__WHAT THIS TASK INVOLVES__
The lines from the one holding "The image size is (750, 744)." through the end of the records below are to be written out exactly, and nothing else; pictures are to be left out.

*** THE DATA ***

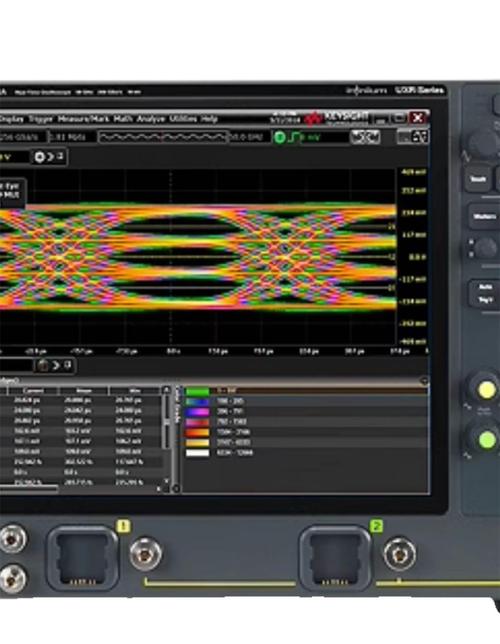
Task: Open the Trigger menu
Action: tap(41, 119)
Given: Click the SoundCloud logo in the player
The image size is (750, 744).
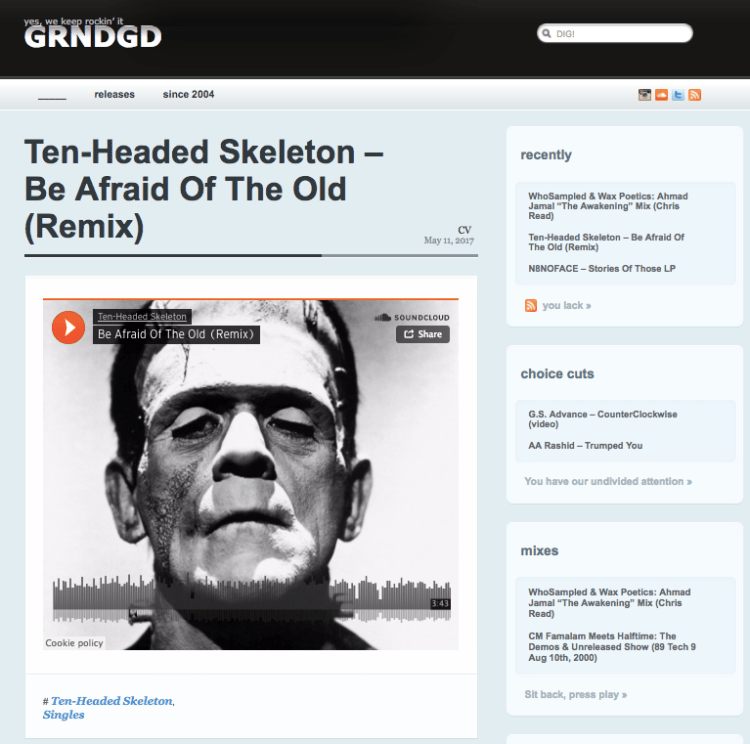Looking at the screenshot, I should [x=412, y=317].
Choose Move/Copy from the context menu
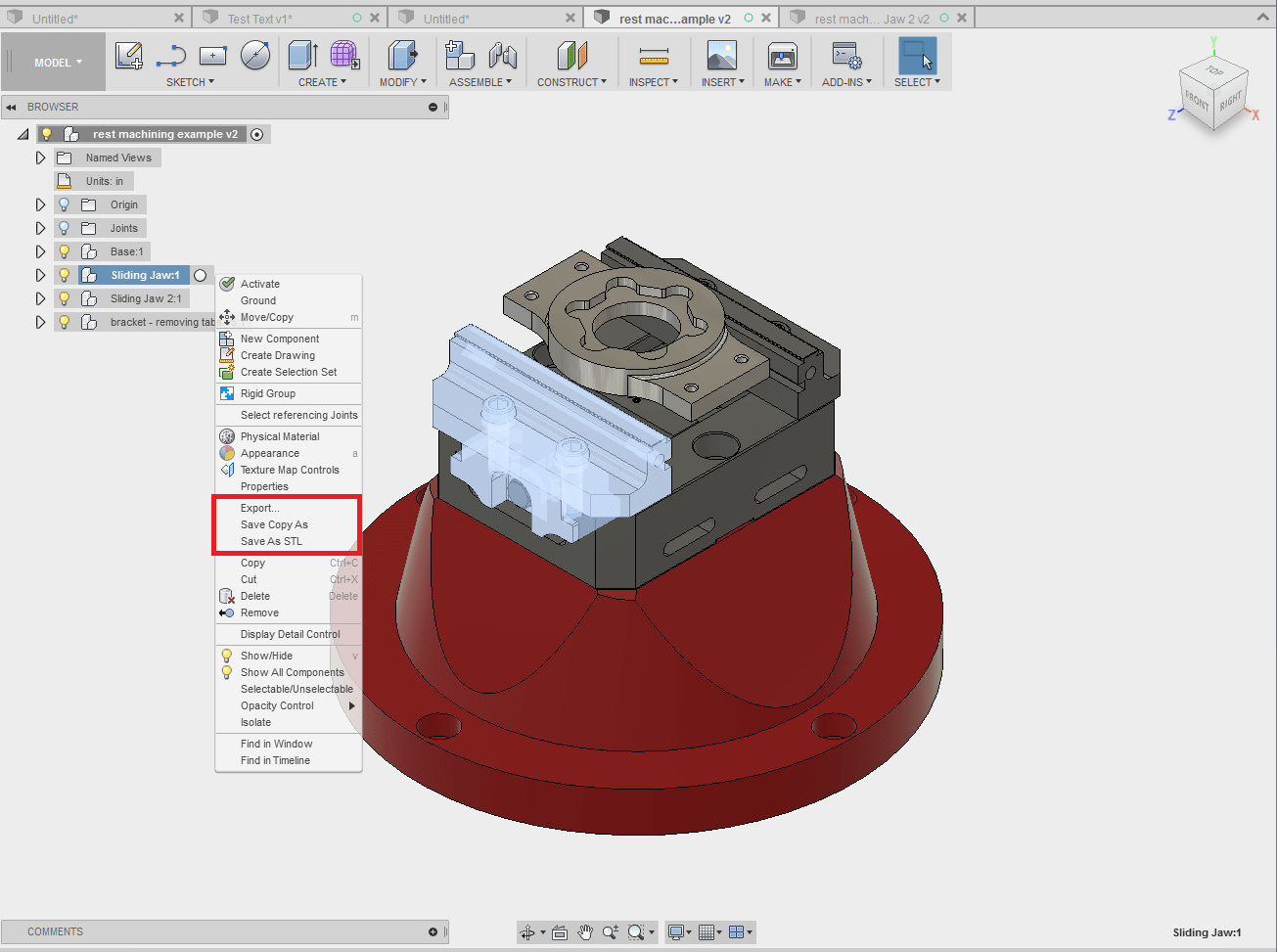 (x=266, y=317)
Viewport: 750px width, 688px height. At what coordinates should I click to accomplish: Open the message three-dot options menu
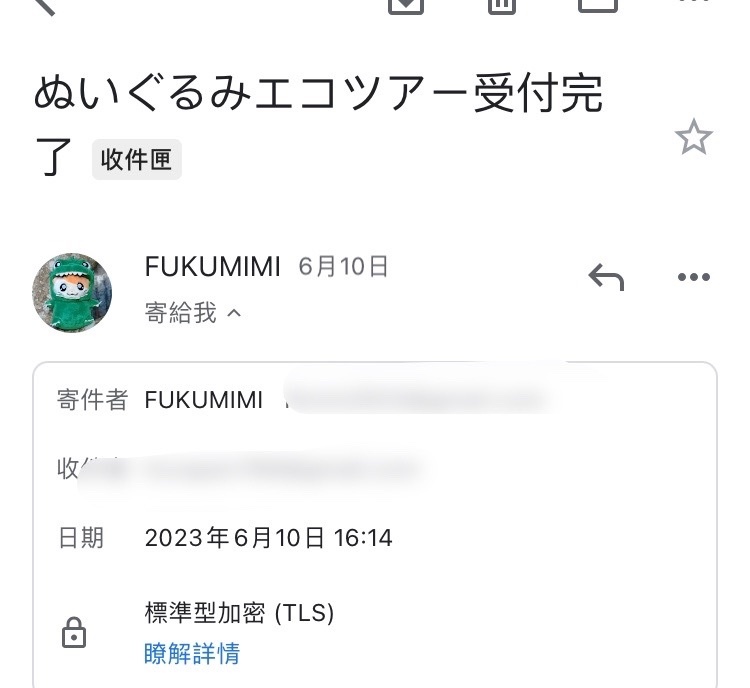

*** End of THE DATA ***

__ANSWER AREA__
The image size is (750, 744).
Looking at the screenshot, I should [x=412, y=317].
Choose Move/Copy from the context menu
 (x=266, y=317)
Viewport: 750px width, 688px height. At what coordinates should I click to accomplish: Open the message three-dot options menu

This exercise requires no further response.